В общем, мы можем заключить следующее: словенские солдаты придерживались стереотипа, по которому австро-венгерская армия боролась с сильно превосходящим числом русских солдат; эта оценка преимущественно исходила из очень важного для солдата фактора — перспективы выживания в контакте и столкновениях с неприятелем. Правда, появлялись и более объективные

[261]

оценки наряду с крайне ужасающими, например: «Регулярная российская армия была неплоха… Русские не были столь же кровожадны, как мы. Если вы сложили перед русским оружие, он сохранит вашу жизнь… Но не было ничего хорошего иметь дело с казаками. Они не проявляли вообще никакого милосердия… Русские ужасно поступили с нашими ранеными. Я сам видел, как они убили их без всякого милосердия…».

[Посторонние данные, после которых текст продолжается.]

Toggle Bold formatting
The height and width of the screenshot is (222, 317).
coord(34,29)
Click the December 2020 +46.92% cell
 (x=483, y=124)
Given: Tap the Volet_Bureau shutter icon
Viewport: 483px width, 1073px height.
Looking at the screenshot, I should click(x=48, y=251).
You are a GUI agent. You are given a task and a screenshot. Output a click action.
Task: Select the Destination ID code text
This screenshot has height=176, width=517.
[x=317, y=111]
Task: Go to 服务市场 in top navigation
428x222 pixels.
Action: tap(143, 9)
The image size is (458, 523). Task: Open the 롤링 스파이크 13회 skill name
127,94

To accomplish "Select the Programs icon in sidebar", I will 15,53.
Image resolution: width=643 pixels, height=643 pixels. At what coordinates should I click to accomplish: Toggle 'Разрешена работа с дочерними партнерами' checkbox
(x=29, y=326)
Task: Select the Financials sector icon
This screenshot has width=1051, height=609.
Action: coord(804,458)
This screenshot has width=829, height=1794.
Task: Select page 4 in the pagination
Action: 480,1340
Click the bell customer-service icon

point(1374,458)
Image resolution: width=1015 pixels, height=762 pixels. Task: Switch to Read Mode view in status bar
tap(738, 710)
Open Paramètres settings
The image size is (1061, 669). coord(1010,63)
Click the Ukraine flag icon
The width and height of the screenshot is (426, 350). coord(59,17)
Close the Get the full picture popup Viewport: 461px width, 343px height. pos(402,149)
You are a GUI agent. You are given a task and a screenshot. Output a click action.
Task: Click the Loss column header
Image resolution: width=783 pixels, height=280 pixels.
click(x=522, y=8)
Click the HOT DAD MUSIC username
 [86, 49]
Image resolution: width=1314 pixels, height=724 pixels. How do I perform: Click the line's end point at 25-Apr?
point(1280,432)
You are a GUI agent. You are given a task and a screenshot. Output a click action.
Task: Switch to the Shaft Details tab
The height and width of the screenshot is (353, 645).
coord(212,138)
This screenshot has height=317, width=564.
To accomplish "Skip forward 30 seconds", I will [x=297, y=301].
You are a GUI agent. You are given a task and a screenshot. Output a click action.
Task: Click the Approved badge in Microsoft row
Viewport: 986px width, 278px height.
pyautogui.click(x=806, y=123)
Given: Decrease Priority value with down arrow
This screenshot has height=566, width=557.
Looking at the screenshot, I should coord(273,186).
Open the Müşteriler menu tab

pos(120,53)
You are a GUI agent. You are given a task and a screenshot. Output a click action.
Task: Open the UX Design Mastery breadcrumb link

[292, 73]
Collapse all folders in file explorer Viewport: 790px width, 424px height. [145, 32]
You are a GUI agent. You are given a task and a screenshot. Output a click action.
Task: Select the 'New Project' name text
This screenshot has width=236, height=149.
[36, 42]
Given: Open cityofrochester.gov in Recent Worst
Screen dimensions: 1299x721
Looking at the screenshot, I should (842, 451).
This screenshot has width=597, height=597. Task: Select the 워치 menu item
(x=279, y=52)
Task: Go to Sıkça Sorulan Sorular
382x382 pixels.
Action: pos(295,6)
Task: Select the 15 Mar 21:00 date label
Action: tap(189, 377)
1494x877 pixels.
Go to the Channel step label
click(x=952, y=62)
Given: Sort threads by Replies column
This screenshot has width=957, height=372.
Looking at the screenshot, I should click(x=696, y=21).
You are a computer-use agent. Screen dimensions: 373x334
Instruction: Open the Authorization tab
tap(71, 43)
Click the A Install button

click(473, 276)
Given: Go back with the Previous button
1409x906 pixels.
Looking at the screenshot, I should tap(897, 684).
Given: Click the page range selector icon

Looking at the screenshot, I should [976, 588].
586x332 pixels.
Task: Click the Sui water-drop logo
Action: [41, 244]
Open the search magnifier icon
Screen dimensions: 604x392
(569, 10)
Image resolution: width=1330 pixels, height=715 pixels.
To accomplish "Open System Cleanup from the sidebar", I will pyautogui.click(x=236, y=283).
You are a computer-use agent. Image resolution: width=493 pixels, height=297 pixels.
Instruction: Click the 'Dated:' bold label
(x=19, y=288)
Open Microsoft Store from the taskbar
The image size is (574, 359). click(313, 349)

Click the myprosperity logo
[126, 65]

Словенские солдаты участвовали во многих боях и сражениях Первой мировой на двух театрах военных действий — с августа 1914 до осени 1915 г. против России в Галиции, в Карпатах и в Буковине и с осени 1915 г. на Итальянском фронте, в особенности при Соче (Изонцо) на словенской этнической территории. Хотя словенская журналистика и научные исследования больше повествуют о боях на Итальянском фронте, все же опыт, приобретенный на Востоке, был на первом месте, и именно он формировал многих солдат, по крайней мере в первый год войны, учитывая число тех, которые участвовали в этих боях, а также понесенные в них потери.

[262]

Примечания:

{*} В то время словенцы составляли 2,5% населения габсбургской монархии.